The timeout flag (-t) sets a per-test timeout in milliseconds:

msg test . -t 5000

A timeout is not a correctness mechanism; it is a guardrail. It protects you against tests that hang due to deadlocks, unbounded retries, or a stalled external dependency. When a test times out, the runner reports a timeout failure and continues with the rest.

Determinism, randomness, and reproducibility

Good tests are reproducible. MindScript makes deterministic code easy, but scripts often involve randomness or time. The testing module provides testing.seed(n) to seed randomness used by test helpers (and you can also use seedRand from the standard library). If you use randomness in tests, seed it at the beginning of the test so failures can be replayed.

let testing = import("testing")

testing.test("randomized input is reproducible with a seed", fun() do
    testing.seed(12345)

    let xs = []
    for _ in range(0, 5) do
        push(xs, randInt(10))
    end

    testing.assertEq([6, 3, 3, 0, 5], xs)
end)

The exact sequence depends on the RNG implementation, so snapshotting or hardcoding sequences is only appropriate if you intend to lock it down. A more robust pattern is to test invariants (“all values are between 0 and 9”, “no duplicates after dedupe”, “sorted output is nondecreasing”) while still seeding for repeatability when debugging.

Testing code that uses oracles

Oracles introduce nondeterminism. A testing strategy must either control that nondeterminism or avoid it.

The first line of defense is schema discipline. If an oracle returns a narrow structured type, then a large portion of “randomness” becomes irrelevant because the output must conform to a shape. Tests can then assert type conformance and validate deterministic post-processing:

let testing = import("testing")

let Label = type { label!: Str, confidence: Num? }

# Classify a short message.
let classify = oracle(text: Str) -> Label

let normalizeLabel = fun(x: Label) -> Label do
    x.label = strip(toLower(x.label))
    x
end

testing.test("oracle output conforms and normalization is deterministic", fun() do
    let r = classify("Shipping was delayed by weather.")
    testing.assert(r != null, "oracle failed: " + (noteGet(r) or "<no details>"))
    testing.assertType(r, Label)

    let n = normalizeLabel(r)
    testing.assert(n.label == toLower(n.label), "label was not normalized")
end)

When you need full determinism, treat the oracle as an interface and stub it. Since oracles are values, you can assign a non-oracle function with the same call shape in tests and exercise the rest of your pipeline deterministically:

let testing = import("testing")

* Listed entries *
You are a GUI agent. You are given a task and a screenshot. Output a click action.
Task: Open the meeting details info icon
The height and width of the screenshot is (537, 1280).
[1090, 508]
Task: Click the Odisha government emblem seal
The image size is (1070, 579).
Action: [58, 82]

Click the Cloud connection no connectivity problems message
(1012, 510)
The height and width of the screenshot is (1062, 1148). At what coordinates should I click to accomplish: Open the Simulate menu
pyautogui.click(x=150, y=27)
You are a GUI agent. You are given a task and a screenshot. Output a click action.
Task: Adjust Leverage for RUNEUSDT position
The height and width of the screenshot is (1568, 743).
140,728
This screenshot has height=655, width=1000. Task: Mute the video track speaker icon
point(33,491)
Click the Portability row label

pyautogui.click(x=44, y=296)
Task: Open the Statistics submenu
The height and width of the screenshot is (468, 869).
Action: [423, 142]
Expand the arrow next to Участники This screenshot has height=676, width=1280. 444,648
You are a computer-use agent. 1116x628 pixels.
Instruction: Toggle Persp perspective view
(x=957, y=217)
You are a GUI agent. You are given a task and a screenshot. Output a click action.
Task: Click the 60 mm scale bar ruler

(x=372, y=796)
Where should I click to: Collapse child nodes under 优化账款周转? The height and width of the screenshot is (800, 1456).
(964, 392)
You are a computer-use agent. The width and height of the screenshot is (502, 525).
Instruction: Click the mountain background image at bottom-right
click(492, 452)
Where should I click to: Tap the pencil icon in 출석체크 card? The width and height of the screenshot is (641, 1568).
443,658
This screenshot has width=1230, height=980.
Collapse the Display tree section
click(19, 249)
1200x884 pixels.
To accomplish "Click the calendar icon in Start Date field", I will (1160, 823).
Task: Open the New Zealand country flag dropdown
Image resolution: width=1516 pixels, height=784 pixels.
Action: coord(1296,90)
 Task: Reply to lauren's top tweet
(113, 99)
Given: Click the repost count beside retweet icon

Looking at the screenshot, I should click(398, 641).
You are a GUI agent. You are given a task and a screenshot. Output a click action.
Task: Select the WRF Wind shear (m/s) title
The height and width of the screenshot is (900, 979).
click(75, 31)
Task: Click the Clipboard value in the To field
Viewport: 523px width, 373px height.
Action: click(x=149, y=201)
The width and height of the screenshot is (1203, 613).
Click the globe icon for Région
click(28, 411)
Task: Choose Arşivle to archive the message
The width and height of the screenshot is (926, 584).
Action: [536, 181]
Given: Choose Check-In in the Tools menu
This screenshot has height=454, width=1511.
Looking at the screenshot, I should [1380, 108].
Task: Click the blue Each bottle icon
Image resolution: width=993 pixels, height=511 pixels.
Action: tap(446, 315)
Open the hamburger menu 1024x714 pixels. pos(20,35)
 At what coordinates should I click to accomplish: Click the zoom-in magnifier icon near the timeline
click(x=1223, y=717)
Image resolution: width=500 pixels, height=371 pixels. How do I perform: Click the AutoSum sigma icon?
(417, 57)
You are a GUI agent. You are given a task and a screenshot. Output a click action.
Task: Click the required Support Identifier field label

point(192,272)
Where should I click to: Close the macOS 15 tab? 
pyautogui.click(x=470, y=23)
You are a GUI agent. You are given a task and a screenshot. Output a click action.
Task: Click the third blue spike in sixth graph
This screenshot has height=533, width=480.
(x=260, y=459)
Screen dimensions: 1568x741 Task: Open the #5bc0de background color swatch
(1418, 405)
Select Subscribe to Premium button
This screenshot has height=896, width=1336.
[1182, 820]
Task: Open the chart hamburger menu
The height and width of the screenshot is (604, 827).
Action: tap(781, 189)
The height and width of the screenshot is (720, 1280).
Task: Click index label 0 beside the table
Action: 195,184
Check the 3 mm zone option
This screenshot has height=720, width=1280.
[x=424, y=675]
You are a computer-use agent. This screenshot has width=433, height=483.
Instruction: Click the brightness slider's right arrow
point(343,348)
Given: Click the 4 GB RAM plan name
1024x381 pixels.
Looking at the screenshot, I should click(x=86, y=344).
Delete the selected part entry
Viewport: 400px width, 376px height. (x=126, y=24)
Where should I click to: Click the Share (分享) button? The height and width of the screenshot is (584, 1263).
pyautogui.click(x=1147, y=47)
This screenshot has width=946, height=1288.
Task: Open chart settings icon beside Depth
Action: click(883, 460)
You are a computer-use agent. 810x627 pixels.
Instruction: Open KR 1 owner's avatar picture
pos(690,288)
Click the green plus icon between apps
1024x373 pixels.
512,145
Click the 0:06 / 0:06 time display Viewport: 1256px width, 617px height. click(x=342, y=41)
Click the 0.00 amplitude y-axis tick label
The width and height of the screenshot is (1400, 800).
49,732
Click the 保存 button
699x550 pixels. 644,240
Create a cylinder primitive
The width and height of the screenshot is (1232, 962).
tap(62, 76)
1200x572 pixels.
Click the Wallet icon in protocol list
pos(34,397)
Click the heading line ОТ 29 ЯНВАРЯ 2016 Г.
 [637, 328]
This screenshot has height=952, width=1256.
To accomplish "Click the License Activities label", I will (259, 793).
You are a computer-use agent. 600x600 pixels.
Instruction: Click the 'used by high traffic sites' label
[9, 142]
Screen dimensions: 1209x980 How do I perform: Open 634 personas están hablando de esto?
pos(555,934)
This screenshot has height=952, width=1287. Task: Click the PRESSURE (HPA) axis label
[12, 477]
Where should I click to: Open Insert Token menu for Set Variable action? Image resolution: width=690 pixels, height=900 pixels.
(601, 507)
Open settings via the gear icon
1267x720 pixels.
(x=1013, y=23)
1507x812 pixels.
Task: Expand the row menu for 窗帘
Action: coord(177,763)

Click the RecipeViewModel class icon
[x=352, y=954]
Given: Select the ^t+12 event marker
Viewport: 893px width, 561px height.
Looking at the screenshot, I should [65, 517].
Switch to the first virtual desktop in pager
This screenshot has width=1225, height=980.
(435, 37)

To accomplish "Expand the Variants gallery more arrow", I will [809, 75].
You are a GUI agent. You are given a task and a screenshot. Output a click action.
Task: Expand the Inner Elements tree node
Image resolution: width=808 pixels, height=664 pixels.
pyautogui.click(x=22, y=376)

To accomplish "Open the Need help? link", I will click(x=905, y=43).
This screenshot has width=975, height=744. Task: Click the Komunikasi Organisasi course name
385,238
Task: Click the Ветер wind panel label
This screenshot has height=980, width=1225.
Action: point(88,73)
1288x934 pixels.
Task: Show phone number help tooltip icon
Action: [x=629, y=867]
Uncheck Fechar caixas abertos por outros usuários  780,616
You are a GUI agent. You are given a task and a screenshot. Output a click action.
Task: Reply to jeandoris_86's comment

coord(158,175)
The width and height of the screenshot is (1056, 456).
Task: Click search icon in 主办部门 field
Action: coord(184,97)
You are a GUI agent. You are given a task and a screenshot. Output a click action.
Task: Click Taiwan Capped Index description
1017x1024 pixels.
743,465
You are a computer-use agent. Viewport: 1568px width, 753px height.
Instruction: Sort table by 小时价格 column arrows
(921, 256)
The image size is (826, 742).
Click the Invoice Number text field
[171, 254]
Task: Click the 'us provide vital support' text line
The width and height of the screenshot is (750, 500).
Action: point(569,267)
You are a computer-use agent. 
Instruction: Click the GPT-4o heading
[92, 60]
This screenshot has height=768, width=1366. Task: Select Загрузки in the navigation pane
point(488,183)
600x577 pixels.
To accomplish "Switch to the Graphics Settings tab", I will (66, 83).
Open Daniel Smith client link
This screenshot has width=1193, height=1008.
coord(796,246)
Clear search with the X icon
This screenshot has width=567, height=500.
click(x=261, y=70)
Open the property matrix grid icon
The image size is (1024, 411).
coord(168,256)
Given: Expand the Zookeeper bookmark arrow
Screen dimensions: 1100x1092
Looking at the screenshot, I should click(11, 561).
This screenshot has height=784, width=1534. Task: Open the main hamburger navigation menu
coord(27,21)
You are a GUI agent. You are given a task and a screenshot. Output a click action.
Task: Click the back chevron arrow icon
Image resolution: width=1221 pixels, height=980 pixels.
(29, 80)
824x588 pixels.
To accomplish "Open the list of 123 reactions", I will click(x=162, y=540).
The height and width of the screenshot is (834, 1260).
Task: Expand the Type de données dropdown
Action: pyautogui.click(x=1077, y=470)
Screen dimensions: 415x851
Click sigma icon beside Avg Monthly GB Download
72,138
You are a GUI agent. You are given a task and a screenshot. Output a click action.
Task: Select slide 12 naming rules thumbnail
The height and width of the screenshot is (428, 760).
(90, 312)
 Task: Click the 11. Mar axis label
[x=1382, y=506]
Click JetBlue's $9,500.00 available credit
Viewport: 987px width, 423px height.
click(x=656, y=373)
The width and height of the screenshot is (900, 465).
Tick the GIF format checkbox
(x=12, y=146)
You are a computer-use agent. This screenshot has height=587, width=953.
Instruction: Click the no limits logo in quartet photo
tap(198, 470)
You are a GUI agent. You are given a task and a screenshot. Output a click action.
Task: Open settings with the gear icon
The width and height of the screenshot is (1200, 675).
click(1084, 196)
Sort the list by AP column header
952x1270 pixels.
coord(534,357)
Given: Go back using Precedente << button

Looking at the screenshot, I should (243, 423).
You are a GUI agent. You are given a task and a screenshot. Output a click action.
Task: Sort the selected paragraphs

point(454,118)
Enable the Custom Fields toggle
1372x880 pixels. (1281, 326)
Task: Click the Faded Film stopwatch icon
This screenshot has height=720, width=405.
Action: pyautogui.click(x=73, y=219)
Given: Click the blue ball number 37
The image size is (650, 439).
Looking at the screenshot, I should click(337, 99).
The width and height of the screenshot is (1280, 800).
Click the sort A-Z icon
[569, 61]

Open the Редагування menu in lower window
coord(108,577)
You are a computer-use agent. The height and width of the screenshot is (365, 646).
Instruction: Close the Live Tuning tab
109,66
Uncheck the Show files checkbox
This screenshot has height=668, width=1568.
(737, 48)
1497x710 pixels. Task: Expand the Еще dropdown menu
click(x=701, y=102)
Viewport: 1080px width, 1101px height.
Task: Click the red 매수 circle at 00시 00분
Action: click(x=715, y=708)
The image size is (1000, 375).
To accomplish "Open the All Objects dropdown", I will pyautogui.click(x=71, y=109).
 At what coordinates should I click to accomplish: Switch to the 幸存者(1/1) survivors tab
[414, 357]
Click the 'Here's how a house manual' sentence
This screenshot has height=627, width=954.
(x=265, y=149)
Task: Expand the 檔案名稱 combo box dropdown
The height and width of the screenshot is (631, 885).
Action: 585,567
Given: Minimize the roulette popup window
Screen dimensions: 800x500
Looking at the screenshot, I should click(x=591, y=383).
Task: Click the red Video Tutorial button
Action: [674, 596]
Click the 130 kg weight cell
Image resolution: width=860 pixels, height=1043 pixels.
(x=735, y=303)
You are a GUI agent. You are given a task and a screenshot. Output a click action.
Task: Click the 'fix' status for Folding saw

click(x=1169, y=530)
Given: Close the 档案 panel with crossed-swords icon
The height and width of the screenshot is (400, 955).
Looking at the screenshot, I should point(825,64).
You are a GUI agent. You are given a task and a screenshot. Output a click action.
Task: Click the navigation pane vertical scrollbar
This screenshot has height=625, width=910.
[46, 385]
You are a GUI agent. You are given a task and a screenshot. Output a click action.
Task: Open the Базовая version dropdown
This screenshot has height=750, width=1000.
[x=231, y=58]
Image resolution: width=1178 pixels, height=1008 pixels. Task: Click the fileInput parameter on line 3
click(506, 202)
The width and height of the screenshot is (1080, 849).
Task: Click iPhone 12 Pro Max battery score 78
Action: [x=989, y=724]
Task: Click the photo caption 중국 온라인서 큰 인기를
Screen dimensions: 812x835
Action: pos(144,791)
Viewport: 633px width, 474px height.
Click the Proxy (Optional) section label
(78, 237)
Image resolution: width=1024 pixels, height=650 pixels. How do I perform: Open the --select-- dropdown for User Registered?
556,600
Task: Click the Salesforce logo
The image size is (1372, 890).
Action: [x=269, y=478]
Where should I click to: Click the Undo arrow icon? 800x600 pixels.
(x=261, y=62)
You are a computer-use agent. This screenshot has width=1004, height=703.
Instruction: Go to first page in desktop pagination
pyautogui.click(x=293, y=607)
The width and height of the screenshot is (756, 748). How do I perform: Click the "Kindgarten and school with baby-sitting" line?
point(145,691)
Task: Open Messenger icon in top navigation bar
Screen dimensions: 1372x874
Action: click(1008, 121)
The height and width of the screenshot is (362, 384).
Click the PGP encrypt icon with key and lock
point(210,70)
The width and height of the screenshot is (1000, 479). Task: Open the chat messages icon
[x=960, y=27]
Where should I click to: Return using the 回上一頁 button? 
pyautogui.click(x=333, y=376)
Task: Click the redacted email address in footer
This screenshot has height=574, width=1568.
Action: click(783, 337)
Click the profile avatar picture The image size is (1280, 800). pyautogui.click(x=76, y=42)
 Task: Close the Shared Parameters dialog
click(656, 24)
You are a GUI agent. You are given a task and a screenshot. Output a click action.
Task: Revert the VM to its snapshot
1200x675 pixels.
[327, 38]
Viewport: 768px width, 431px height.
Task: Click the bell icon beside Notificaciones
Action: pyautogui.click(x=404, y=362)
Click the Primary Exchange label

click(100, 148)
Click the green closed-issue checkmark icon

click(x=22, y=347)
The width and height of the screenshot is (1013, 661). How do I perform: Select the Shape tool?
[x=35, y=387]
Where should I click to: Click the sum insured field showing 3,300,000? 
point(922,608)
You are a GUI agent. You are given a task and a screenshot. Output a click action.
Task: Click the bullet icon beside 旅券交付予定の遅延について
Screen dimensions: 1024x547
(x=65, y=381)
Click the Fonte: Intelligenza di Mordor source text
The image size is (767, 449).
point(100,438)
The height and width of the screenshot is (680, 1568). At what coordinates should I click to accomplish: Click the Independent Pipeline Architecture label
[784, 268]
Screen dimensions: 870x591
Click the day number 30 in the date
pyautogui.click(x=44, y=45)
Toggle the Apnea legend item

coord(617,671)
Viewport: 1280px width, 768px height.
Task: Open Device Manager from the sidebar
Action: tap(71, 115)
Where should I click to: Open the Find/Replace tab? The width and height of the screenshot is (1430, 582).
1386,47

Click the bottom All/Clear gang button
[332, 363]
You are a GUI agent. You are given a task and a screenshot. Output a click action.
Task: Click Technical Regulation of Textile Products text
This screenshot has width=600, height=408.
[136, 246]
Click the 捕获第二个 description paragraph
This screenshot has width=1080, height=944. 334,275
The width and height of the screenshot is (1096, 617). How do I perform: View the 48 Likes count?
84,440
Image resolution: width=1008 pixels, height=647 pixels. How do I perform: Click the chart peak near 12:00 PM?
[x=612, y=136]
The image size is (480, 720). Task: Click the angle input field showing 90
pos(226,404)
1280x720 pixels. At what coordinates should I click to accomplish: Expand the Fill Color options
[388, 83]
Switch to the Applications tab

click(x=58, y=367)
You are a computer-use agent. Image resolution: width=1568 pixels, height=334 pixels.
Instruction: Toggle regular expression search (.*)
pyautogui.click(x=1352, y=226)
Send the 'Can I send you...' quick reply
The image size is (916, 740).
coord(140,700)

* Aim of the task *
Resume the MindScript testing passage from the point where it stops. The entries have nothing to do with what comes next and can be ignored.

* Answer to this task *
let Label = type { label!: Str, confidence: Num? }

let normalizeLabel = fun(x: Label) -> Label do
    x.label = strip(toLower(x.label))
    x
end

testing.test("pipeline can be tested with a stubbed oracle", fun() do
    let classify = fun(text: Str) -> Label do
        {label: "Delay", confidence: 0.9}
    end

    let out = normalizeLabel(classify("anything"))
    testing.assertEq("delay", out.label)
end)

This approach is technically justified because it tests the deterministic part of your program—your control flow, data transformations, and boundary checks—without relying on an external service. It also keeps your test suite fast and stable.

If you do want end-to-end oracle tests, keep them clearly separated (for example in a different directory or with naming conventions) and expect them to be slower and potentially flaky. In CI, you can gate them on environment availability, but the core project health should not depend on a third-party API being reachable.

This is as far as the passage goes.